Can Transfer Programs Be Made More Nutrition Sensitive?
As is commonly presented, nutritional status reflects the interplay of food consumption, access to health and sanitation, and nutrition knowledge and care practices. Social protection programs typically increase income as well as influence the timing and, to a degree, the control of this income. Additionally, social protection programs may achieve further impact on nutrition by fostering linkages with health services or with sanitation programs, and specifically through activities that are related to nutrition education or micronutrient supplementation. This chapter discussed what might be expected from such programs as well as reviews some of the evidence from specific transfer programs.
Transfer programs reach a billion individuals in low income countries, often providing support that increases purchasing by twenty percent or more. Whether the mode of support is conditional or unconditional transfers most programs increase health care utilization as well as food consumption. There is, however, only modest evidence that such programs lead to measurable reductions in stunting or anemia with more encouraging results for very young children whose families receive assistance over much of the most vulnerable period in the child’s growth. The review discusses possible reasons for this relative under performance.

*INPUT RECORDS*.
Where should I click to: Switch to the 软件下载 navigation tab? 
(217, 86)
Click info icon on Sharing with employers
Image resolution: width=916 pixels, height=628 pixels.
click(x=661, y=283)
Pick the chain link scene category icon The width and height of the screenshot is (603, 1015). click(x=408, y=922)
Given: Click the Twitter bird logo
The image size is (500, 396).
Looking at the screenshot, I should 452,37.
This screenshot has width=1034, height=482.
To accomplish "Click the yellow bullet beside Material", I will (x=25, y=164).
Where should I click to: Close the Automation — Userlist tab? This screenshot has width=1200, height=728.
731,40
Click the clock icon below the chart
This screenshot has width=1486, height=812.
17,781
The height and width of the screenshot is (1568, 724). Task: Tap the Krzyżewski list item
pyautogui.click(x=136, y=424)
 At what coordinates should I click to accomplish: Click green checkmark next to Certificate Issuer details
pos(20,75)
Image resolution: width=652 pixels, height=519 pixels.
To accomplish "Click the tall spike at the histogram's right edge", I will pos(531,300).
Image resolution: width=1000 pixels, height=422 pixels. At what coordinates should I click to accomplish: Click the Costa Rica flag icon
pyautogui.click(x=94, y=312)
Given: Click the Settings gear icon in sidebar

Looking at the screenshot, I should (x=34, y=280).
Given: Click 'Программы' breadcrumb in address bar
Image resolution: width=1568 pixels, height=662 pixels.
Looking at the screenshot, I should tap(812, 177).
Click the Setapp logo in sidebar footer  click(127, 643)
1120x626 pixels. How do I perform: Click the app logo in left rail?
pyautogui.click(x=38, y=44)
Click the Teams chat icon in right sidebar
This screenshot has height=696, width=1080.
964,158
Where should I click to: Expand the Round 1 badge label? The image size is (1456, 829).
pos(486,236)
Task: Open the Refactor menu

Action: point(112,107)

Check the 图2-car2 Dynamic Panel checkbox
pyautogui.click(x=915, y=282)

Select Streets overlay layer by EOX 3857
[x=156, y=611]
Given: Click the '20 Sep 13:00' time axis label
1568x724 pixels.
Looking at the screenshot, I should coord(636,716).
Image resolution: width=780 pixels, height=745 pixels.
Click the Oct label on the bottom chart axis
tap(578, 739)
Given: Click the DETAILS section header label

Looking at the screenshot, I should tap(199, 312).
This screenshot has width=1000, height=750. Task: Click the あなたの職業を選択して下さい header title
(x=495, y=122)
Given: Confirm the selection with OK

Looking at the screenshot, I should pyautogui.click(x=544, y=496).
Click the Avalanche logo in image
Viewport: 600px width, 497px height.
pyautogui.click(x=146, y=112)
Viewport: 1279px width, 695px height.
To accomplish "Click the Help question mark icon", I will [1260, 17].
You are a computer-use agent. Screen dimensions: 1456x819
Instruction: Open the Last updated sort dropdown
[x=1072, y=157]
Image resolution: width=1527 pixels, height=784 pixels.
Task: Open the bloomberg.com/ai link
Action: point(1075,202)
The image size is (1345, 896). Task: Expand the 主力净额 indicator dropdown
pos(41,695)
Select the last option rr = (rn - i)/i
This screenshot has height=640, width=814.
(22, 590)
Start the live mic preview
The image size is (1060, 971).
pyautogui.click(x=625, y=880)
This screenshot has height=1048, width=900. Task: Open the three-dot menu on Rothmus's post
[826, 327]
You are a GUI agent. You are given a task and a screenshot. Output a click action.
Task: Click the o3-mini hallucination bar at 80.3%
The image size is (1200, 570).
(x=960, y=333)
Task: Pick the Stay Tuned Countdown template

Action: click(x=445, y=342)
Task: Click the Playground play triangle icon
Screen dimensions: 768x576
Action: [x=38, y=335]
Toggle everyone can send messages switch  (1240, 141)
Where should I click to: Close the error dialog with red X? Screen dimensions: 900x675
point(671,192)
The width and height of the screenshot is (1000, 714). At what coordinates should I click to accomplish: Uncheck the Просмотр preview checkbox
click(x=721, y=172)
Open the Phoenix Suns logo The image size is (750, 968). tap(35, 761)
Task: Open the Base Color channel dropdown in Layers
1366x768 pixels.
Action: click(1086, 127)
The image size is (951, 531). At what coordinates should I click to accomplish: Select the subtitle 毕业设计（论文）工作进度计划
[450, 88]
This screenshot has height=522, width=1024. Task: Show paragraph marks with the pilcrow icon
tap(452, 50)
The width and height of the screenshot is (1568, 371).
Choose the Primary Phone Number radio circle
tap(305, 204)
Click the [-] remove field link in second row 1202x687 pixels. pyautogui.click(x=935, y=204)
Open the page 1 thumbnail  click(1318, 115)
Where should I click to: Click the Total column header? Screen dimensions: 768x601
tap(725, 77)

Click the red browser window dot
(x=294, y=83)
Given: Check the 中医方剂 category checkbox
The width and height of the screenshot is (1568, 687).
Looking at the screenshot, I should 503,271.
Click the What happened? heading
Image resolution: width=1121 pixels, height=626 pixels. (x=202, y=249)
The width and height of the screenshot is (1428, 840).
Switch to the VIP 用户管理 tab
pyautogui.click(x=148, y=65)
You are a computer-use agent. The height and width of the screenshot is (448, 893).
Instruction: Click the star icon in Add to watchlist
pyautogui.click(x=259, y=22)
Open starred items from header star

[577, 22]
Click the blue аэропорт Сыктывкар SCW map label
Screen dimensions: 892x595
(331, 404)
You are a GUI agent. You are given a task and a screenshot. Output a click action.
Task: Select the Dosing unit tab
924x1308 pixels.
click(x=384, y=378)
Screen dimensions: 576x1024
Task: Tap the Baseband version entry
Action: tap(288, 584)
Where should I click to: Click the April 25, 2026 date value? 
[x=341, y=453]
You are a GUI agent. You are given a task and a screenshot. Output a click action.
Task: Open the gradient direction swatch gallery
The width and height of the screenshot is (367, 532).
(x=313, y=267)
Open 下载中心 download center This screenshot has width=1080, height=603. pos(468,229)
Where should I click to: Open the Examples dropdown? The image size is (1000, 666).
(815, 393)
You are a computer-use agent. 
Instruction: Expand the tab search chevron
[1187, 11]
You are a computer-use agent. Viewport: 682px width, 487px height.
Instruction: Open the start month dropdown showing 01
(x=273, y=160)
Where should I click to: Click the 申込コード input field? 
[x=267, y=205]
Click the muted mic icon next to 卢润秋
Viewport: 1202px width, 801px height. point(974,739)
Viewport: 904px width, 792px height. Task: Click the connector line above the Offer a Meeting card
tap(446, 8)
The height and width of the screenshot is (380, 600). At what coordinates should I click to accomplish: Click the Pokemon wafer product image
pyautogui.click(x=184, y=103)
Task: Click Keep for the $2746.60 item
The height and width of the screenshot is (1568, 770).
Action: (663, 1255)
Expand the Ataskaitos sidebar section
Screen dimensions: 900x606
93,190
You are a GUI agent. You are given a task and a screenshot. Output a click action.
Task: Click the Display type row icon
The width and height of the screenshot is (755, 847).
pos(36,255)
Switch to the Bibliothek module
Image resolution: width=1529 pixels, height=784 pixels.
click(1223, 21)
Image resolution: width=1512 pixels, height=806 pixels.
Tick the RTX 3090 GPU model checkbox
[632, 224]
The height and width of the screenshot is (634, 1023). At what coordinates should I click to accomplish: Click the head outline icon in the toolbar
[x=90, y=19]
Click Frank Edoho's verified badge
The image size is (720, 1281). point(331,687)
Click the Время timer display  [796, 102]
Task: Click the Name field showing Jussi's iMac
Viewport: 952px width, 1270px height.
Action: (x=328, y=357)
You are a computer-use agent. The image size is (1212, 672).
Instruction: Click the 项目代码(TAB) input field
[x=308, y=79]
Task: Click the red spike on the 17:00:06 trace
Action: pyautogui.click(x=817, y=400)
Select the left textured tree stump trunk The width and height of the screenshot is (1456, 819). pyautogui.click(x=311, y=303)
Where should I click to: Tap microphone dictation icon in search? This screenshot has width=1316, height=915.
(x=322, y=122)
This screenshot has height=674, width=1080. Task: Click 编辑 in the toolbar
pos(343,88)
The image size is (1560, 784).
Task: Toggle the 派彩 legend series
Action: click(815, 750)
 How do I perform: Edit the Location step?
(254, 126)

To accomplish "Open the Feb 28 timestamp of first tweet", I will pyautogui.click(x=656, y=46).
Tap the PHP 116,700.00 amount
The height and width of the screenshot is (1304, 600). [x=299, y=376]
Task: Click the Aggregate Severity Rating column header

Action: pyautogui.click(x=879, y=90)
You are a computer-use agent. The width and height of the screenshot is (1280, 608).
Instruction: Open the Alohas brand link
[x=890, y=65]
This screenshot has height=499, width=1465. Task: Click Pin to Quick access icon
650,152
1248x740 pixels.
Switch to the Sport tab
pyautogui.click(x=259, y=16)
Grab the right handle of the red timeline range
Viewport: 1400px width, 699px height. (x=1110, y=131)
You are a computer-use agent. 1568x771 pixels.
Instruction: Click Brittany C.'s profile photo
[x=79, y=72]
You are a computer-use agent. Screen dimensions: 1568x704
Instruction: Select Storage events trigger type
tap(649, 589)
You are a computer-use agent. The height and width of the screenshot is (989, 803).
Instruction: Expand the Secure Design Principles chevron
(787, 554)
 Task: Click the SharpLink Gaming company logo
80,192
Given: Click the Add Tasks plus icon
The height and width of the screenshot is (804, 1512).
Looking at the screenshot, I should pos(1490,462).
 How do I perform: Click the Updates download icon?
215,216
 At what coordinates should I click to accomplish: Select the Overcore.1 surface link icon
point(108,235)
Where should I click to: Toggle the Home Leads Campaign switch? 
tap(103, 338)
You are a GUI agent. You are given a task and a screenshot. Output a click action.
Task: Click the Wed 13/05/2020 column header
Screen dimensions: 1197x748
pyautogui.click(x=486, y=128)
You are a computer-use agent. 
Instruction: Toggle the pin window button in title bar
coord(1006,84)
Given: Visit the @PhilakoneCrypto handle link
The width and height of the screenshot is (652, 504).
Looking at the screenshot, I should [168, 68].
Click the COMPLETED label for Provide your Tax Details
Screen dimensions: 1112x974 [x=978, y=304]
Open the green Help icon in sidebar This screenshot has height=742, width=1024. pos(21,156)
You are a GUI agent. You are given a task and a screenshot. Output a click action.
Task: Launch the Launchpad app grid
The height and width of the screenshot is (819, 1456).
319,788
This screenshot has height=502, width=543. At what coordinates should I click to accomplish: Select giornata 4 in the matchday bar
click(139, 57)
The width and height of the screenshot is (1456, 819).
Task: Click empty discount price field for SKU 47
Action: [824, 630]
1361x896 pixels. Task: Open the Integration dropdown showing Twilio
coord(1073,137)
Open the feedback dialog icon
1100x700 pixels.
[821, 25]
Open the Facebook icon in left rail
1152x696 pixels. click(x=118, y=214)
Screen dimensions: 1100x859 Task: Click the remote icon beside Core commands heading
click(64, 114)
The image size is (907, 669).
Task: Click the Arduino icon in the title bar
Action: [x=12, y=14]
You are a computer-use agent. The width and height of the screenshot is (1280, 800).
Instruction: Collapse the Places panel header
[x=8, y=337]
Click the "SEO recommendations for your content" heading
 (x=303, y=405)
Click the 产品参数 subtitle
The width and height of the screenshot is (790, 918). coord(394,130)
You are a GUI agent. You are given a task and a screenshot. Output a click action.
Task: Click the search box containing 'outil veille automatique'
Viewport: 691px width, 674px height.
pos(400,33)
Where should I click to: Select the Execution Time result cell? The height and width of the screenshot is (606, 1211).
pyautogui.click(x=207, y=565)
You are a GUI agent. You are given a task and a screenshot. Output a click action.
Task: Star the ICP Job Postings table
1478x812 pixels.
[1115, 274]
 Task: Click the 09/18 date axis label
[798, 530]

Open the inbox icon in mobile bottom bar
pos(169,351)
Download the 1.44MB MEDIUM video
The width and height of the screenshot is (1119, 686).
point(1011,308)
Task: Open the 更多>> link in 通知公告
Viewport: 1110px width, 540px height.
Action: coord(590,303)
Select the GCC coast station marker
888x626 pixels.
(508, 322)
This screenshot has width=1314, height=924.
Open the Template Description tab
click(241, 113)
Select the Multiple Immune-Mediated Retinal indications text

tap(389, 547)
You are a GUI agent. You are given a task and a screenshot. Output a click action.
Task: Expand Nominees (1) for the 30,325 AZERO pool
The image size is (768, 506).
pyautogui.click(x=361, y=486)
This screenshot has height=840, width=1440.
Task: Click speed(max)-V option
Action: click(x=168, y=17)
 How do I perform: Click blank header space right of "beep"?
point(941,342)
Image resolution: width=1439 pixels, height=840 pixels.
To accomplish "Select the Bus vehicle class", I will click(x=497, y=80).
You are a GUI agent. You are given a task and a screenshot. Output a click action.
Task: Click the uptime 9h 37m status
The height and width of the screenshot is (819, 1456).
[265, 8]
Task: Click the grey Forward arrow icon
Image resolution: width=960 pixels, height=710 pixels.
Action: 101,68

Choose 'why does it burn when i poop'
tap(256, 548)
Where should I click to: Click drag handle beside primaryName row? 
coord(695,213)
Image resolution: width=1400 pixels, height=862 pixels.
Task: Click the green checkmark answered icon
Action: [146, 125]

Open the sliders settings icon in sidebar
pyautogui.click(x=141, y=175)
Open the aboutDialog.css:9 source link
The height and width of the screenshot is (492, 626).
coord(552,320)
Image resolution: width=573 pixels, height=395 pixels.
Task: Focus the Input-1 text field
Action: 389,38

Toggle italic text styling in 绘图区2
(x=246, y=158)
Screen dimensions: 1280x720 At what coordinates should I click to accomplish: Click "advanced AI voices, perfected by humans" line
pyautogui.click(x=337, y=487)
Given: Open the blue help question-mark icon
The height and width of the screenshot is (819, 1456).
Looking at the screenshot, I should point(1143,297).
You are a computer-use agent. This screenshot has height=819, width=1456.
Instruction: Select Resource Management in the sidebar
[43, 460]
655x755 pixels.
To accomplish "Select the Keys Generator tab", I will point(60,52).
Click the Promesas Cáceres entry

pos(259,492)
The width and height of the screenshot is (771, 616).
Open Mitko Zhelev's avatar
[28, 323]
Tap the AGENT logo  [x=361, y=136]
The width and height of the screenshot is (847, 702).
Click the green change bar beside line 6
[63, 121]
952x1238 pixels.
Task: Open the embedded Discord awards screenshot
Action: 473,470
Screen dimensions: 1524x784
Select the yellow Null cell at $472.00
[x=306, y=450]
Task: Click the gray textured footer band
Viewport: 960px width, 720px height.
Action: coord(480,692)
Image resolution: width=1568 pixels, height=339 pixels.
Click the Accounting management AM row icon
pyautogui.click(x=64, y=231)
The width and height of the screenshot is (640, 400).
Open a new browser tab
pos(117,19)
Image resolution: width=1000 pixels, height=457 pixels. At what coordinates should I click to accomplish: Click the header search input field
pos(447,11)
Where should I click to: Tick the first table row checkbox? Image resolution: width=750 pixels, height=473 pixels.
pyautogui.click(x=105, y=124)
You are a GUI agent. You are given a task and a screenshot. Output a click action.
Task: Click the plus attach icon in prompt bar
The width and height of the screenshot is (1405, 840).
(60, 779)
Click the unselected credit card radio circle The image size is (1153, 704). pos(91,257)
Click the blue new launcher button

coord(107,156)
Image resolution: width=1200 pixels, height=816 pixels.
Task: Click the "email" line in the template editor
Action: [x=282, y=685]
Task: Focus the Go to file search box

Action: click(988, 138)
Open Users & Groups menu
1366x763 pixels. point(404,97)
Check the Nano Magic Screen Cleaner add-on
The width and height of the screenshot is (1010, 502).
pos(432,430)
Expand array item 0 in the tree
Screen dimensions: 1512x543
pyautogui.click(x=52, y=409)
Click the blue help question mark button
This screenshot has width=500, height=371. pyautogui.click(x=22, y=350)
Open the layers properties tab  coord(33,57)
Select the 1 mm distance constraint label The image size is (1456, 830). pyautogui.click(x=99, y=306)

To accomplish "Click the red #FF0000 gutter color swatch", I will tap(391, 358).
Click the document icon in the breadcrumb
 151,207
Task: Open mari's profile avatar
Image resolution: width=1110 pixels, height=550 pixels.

*WHAT YOU WILL DO*.
(1) Rewrite the part of the listing that opens with the line containing "Given: Confirm the selection with OK" and closes with the line containing "will [1260, 17]." as a numbered list, leaving out blank lines.
(2) Continue the text on transfer programs and nutrition from where it stops.
The text on transfer programs and the listing come from unrelated sources.

*EXPECTED ANSWERS*.
(1)
1. Given: Confirm the selection with OK
2. Looking at the screenshot, I should pyautogui.click(x=544, y=496).
3. Click the Avalanche logo in image
4. Viewport: 600px width, 497px height.
5. pyautogui.click(x=146, y=112)
6. Viewport: 1279px width, 695px height.
7. To accomplish "Click the Help question mark icon", I will [1260, 17].

(2)
The chapter also reviews recent evidence on the impact of cash transfers relative to in-kind support. While the differences in these modes of delivery is nuanced and context specific, in virtually every study reviewed it cost less to deliver cash, although in some situations, cash programs proved vulnerable to inflation.
The potential of transfer programs to be nutrition sensitive remains largely untapped. Better access to quality health services as well as more explicit nutrition objectives may close the gap between the potential and results.